Take each line of the listing that has the string "header" and report it.

### Material to process

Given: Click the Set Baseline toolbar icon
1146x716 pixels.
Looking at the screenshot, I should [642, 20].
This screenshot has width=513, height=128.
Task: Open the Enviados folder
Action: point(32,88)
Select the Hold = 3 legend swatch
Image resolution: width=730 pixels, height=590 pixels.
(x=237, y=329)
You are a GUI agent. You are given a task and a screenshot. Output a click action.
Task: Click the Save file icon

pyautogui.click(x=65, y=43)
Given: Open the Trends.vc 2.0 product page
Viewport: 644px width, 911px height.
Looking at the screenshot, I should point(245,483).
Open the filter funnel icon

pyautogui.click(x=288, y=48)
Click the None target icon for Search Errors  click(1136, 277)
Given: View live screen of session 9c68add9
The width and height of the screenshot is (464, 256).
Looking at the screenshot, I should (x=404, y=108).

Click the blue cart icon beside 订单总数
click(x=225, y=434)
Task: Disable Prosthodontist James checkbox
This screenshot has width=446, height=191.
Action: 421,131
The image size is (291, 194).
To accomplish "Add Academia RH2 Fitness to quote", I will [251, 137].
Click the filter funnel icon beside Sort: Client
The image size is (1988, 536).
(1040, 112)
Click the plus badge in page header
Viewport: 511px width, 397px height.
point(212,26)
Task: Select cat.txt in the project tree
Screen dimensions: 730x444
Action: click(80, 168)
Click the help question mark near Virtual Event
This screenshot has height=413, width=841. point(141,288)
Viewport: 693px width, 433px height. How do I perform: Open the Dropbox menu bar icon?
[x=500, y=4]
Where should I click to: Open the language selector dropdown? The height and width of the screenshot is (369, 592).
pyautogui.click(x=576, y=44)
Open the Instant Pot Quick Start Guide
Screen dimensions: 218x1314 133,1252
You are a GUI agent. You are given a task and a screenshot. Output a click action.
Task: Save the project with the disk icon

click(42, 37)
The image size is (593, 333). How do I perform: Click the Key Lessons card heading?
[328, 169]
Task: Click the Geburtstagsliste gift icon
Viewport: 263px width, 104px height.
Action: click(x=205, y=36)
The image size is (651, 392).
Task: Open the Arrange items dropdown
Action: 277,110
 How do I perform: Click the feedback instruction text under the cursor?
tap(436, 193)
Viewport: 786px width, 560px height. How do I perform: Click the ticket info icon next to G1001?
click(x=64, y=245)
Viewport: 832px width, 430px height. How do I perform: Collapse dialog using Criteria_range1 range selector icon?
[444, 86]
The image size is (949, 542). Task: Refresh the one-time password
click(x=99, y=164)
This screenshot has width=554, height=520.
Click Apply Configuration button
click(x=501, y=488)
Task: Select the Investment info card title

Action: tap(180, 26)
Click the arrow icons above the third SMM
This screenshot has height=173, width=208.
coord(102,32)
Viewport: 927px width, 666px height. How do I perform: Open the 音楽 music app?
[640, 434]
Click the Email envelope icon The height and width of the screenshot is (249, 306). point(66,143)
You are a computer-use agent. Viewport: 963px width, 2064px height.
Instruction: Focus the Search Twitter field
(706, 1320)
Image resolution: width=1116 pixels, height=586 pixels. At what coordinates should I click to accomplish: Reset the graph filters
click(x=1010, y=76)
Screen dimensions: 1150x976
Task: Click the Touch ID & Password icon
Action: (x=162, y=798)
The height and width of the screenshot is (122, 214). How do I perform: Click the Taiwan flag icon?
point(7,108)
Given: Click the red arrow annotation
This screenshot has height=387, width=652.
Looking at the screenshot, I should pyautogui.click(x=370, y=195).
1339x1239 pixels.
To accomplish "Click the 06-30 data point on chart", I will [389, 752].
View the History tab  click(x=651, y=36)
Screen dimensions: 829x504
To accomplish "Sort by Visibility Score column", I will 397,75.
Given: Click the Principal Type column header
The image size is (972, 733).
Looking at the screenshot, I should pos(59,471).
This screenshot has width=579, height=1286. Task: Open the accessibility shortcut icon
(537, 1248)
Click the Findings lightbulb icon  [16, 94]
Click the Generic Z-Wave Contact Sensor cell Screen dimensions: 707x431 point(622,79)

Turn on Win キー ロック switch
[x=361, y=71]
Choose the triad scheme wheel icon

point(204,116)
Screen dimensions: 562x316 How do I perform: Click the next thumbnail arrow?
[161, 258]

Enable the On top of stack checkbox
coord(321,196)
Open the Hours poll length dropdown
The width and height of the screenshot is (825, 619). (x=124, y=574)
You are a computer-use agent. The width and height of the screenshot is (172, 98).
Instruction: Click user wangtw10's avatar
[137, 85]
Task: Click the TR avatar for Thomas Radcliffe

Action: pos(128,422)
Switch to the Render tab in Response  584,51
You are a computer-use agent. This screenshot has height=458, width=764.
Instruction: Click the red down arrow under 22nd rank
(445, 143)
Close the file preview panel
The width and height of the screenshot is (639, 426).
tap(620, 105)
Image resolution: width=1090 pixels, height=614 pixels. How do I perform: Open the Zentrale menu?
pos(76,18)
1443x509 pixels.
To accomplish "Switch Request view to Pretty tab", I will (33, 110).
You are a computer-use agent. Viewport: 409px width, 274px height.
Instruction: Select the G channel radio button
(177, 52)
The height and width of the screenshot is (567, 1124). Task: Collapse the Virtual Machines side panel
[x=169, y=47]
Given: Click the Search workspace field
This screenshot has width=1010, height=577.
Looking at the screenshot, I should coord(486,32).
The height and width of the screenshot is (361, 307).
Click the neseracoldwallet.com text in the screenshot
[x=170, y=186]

######

▶ **Answer for the task**
Click the plus badge in page header
Given: Click the Principal Type column header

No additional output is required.